そうしないと夜になってしまう。 弱音は跳ね飛ばし、サクサクと進んでいく。




「もう頂上だ」




 夕暮れの山頂。


太陽が地平線へと沈んでいく。


神秘的な空模様はずっと眺めていたい気持ちにさせるが、太陽が沈めばすぐに夜は来る。 ゆっくりとしている暇はない。




「凄い……」




「わぁ……」




 皆その圧倒的な光景に息をのむ。




「……どこなんだここは」




 呆ける彼らに声を掛け、先を急ぐ。


水場まで後少し。 ついてもやることは多いのだ。




「はやく行くぞ!」




 火をおこしとか、カタツムリの下処理とか、やることは多いのだ!






 エスカルゴは養殖されたカタツムリだ。 正確に言えばカタツムリ料理。


野生のカタツムリ料理はなんていうんだ?




 沢でカタツムリを洗う。 ヌルヌルが半端ないからちゃんと取らないと。 あれ、これ美肌になるんだっけ?

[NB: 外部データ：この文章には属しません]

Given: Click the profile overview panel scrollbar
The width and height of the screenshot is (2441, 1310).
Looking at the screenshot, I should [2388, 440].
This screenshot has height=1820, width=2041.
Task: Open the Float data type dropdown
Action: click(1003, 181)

 内臓を取りのぞき身をよく洗い砂や泥を取りのぞく、さらに薄切りにして串に刺していく。


 あとは遠火でじっくりと焼いていけば完成である。




「辛味噌とかあうんじゃないかなぁ……」




 こんがりと焼けるカタツムリ串は焼き鳥で言えば砂肝のようだ。


タレも辛味噌も無いので、塩をパラパラと振っておこう。




「あの、山田さん。 ほんとに食べるんですか?」




 イケメンか。 何を言っているのか?




「決まってるだろう?」




 よく焼けたカタツムリ串を頬張る。


コリコリ。 貝よりもコリコリ。 イカに似ている。 


 味は貝の旨味が口に広がる。 少し泥臭いか。




「ビールが欲しくなるな!」




 こんなに美味しくて簡単に手に入るなんて、サバイバルにはうってつけの食材ではなかろうか。 たしか栄養も良かったような。 


 しかし、彼らの受けはイマイチ。


せっかく助けて上がった好感度が急降下していくようだ。




「お前も食ってみろよ」




「いえ、それは、ちょっ……!」




 俺はイケメンの口に良く焼けたカタツムリ串を突き刺す。


『ふぐっ!?』 とイケメンの口に侵入するカタツムリ串。  


 


「うぐっ、うんんっ、……んぐっ」




 泣きそうな顔をするイケメン。


もはや味がどうというよりも、先入観で嗚咽しそうになっている。


しかし、逃げることは許さない。 食べるのだ、イケメンよ。




「んあっ……はぁはぁ……。 ひどいです、山田さん……」




「わりと、イケるだろ?」




 涙目で睨みつけられる。


しかし、意外とイケる口なイケメンは「……そうですね」と二本目を食べ始めた。




「おいおい? まじか?」




「美味いのか?」




「えぇ……英斗くん……」




 カタツムリ串に手を付けるのは少数。


昆虫に比べたら食べやすい部類だと思うのだけど、高級食材でもあるしね。


 好き嫌いは良くないぞ、君たち。